An insurance product that allows your savings to grow in a tax-deferred manner is what a fixed index annuity is. The growth of your savings is linked to a stock market index, while your downside is limited that makes the key differentiator of a fixed index annuity from other types of annuities.

The Upside Limitations

The return of a fixed index annuity is linked to a stock market index during an annuity’s accumulation phase. The commonly used example of stock market indexes is the Dow Jones Industrial Index,  the S&P 500 Index, and then the Russell 3000. For fixed index annuities, the disadvantage of it is it is limited in such a way that you are guaranteed not to lose your original principal. The annuity’s growth is subject to spreads,  caps, and participation rates in many cases. With this features, it modifies how changes in the stock market index impact the growth in your savings.

The Tax Deferral

Tax deferral is another key feature of a fixed index annuity. It only means that any growth in your savings is not taxed until the money is withdrawn. You will save significantly on taxes if your tax rate when you withdraw money is lower than your tax rate today. You can a look at the ultimate guide to tax deferral for more info for an in-depth examination of tax deferral and whether it can potentially save you money.

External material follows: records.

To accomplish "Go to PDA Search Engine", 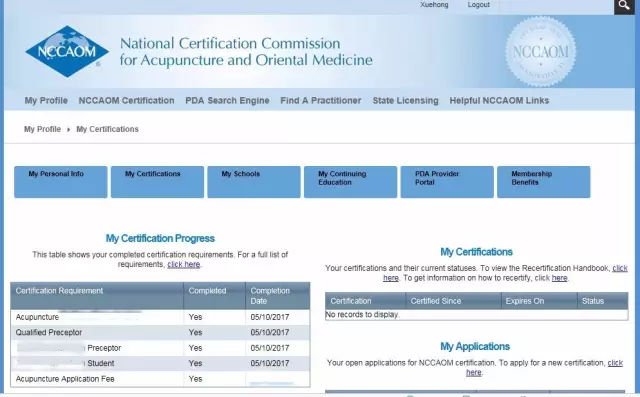I will (227, 100).
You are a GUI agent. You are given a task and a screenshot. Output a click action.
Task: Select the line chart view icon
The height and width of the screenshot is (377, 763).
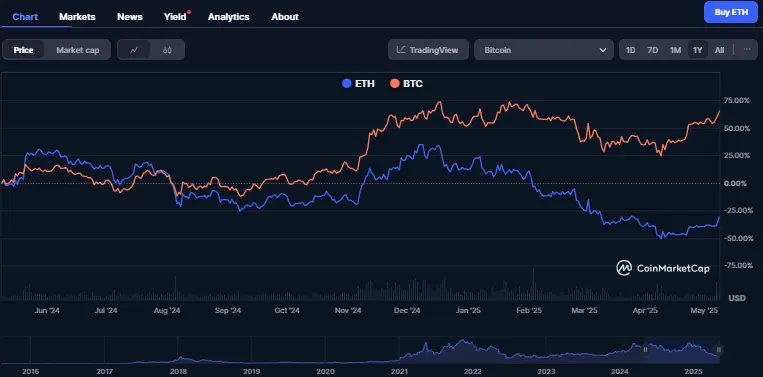[134, 50]
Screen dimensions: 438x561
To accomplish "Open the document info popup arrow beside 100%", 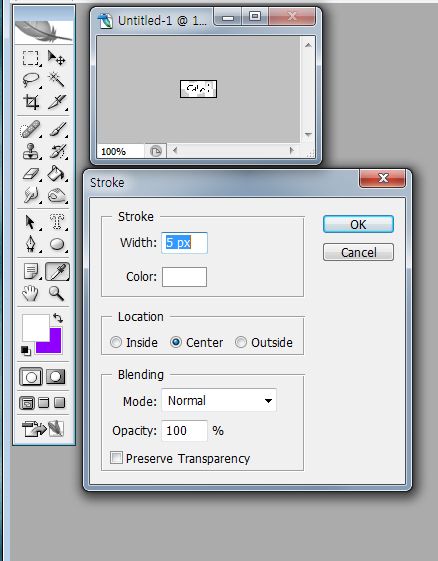I will click(156, 151).
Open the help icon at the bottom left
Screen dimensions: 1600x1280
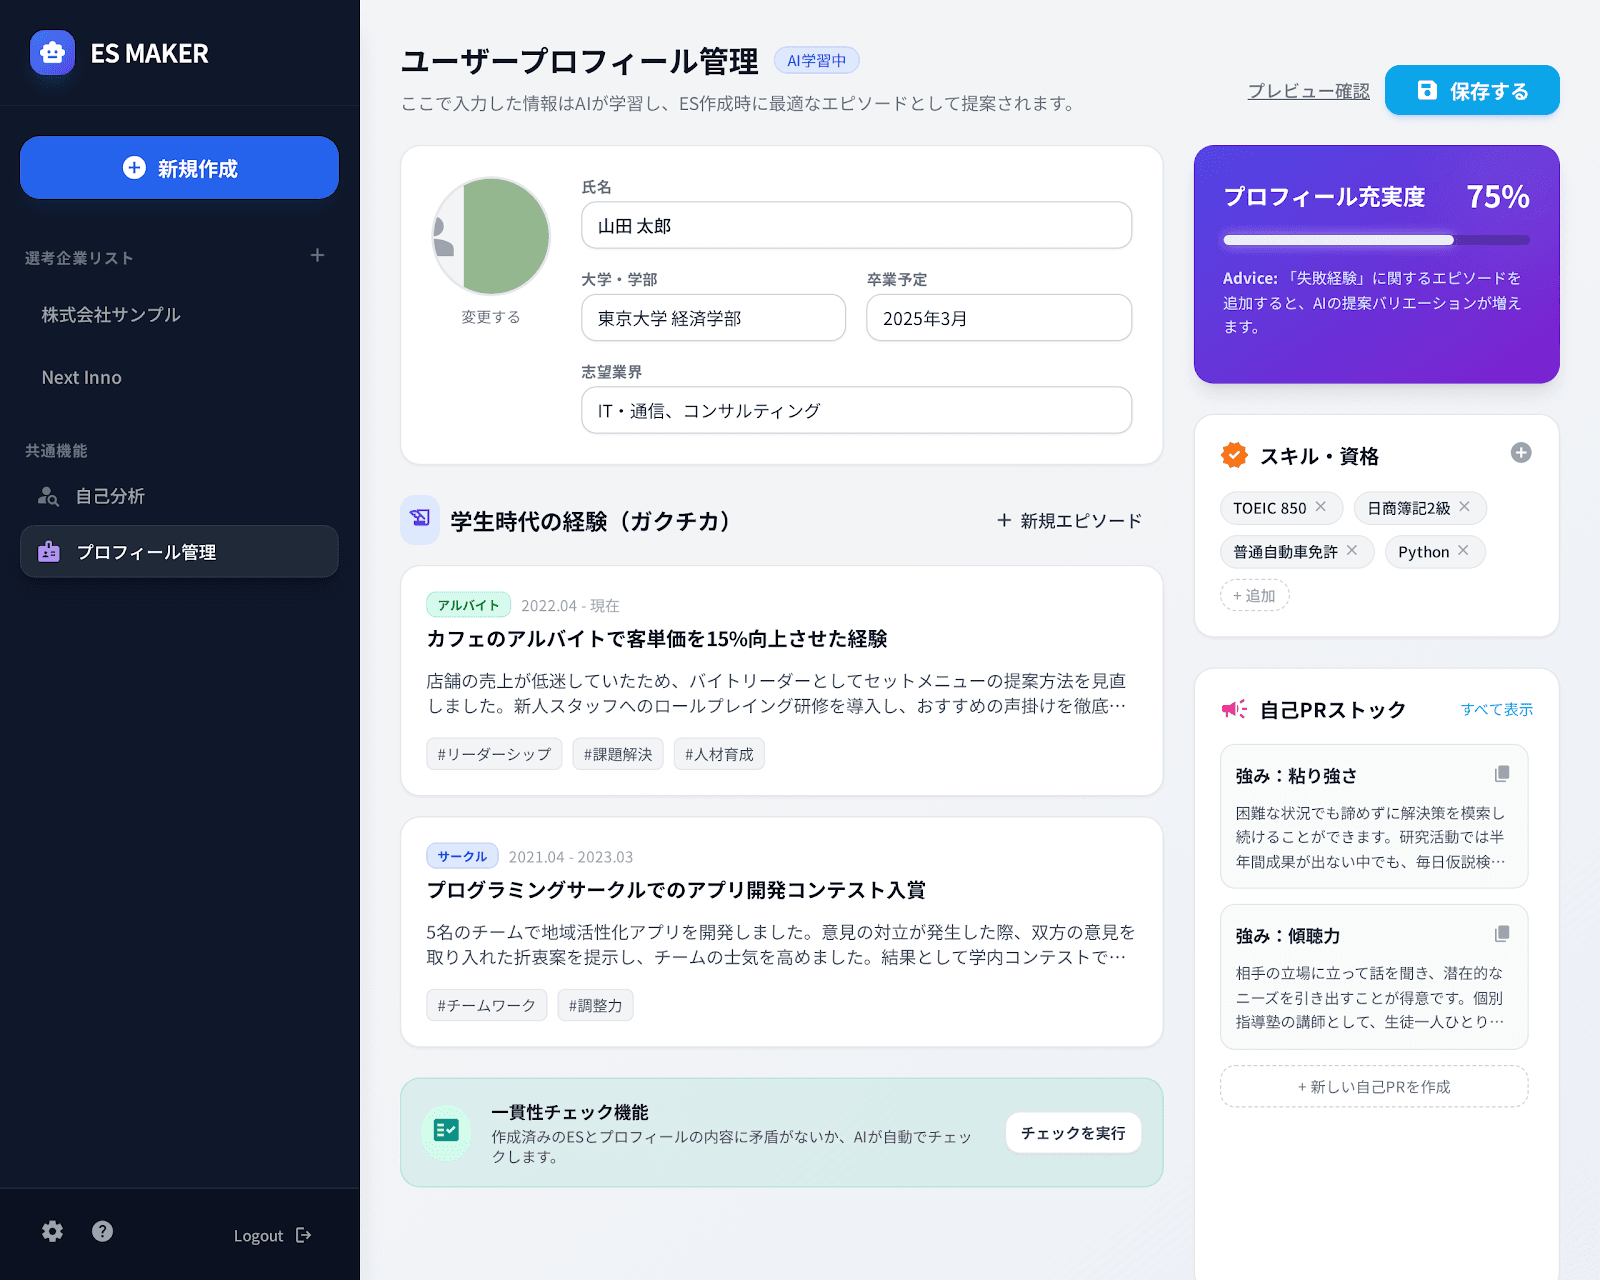pyautogui.click(x=101, y=1232)
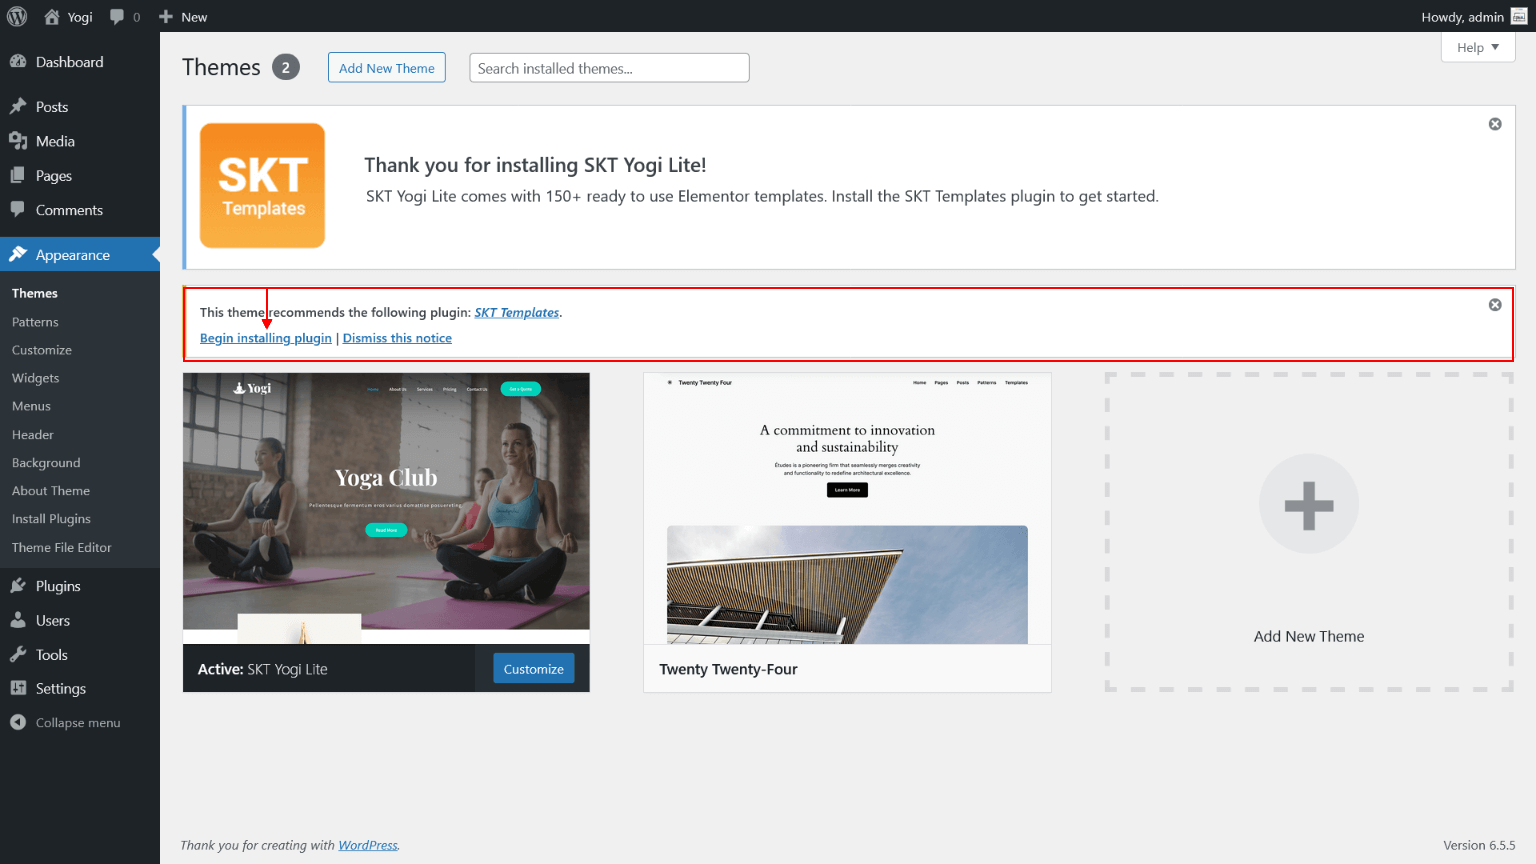Screen dimensions: 1536x864
Task: Expand the Help dropdown tab
Action: coord(1477,47)
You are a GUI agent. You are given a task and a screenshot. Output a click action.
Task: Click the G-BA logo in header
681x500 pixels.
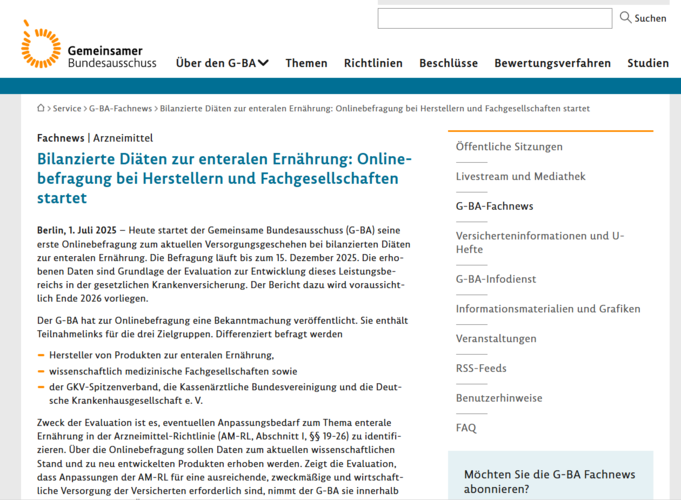[88, 48]

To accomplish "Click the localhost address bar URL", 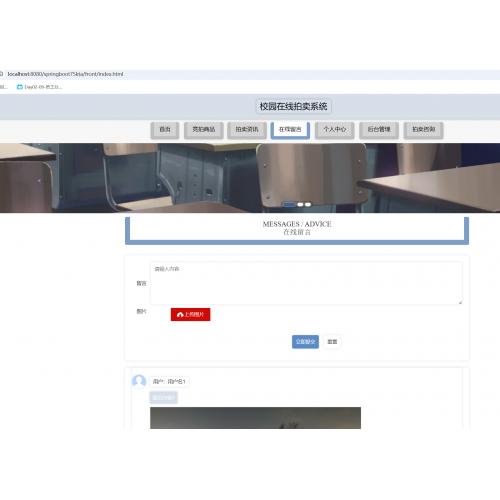I will click(x=65, y=74).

The Criticism Of Fixed Index Annuities

Fixed index annuities also have an opposing reputation amongst personal finance mentors and commentators. This is the  criticism that is driven by the following observations:

  1. They pay high commissions which can be 5% to 10% of your money to agents or brokers.
  2. It’s hard to know what returns an investor should expect because of they are complicated like the caps, participation rates, annual point-to-point, spreads, etc.
  3. They have vertical surrender charges that’s why they aren’t liquid.
  4. These carriers can change the rates or rules yearly at their will.

For the most part, these criticisms are legitimate. The fixed index annuity has been more of an agent/broker-friendly product than a customer-friendly product. A fixed index annuity does seem magical, as for the positives, and its value proposition of providing some market upside with no downside seems almost too good to be true. Nevertheless, they are still sold by highly commissioned agents/brokers who may not have your best interests at heart. The steep commission is also the root cause for why the surrender charges on them are not customer-friendly. Also, the complication of the annuities makes it easier for customers to misunderstand what they are actually receiving when they hand over their hard-earned money to an insurance company.